A Superose 6 column (Pharmacia Biotech) was equilibrated in 50 mM Hepes (pH 8.0), 5 mM MgCl2, 0.1 mM sodium vanadate, 25 mM NaF, 2 μg/ml pepstatin A and leupeptin, 5 μg/ml aprotinin, 20 μg/ml calpain I and II, 0.1 mM AEBSF, 5 mM imidazole, and 400 mM NaCl and calibrated with molecular weight standards. Extracts (2.9 mg) were precleared by centrifugation (15 min at 10,000 × g), diluted 1:4 in the same buffer to a volume of 0.7 ml, and loaded on the column, and 0.57-ml fractions were collected. Column fractions (0.085 ml) were separated on an 8% polyacrylamide/SDS gel and transferred to poly(vinylidene difluoride) membrane for 0.5 Amp-hours in 1X Laemli buffer with 20% methanol. Poly(vinylidene difluoride) membranes were blocked in 5% milk, incubated with mAb 224C (at 8 μg/ml in 5% milk), washed extensively with Tris-buffered saline containing 0.5% Tween 20, incubated with goat anti-mouse IgG conjugated to horseradish peroxidase (Bio-Rad), washed, and developed by treatment with enhanced chemiluminescence reagents (NEN) followed by autoradiography. mAb 224C was raised to a glutathione S-transferase fusion protein expressing the kinase domain of ATR (AgDH3) (12) as described (18).
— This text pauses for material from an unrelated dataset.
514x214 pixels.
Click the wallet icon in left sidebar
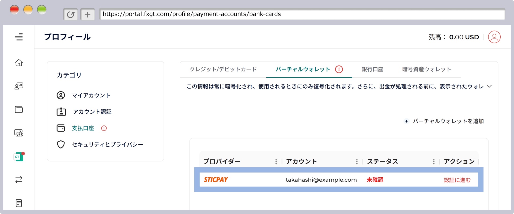[19, 109]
Radiation Survival Assays.

Cell survival after irradiation was assayed as described (19). Cells were irradiated at doses of 1, 2, and 3 Gy from a 137Cs source delivering 13.6 Gy/min. After irradiation, cells were plated in quadruplicate at two different cell concentrations, 600 and 1,200 cells/100-mm2 dish, to obtain significant number of colonies at all doses. After 14–21 days, colonies were stained and counted as described for colony-forming assays.

UV Survival Assays.

Cell survival after UV irradiation was assayed essentially as described above for ionizing radiation. Cells were exposed to a 310-nM wavelength UV source for 0, 5, or 10 s. After UV exposure, cells were plated in quadruplicate at two different densities and colonies were stained and counted after 14–21 days.

Cell Cycle Distribution.

Effects of irradiation on cell cycle distribution were assayed as described by Beamish and Lavin (20). After staining with propidium iodide, samples were analyzed on a FACSort. Data were collected with the Cell Quest DNA quantitation program (Becton Dickinson) and analyzed by using by Mac Cycle (Phoenix Flow Systems, San Diego).

RESULTS

ATR Forms Part of a Multi-Protein Complex in Mammalian Cells.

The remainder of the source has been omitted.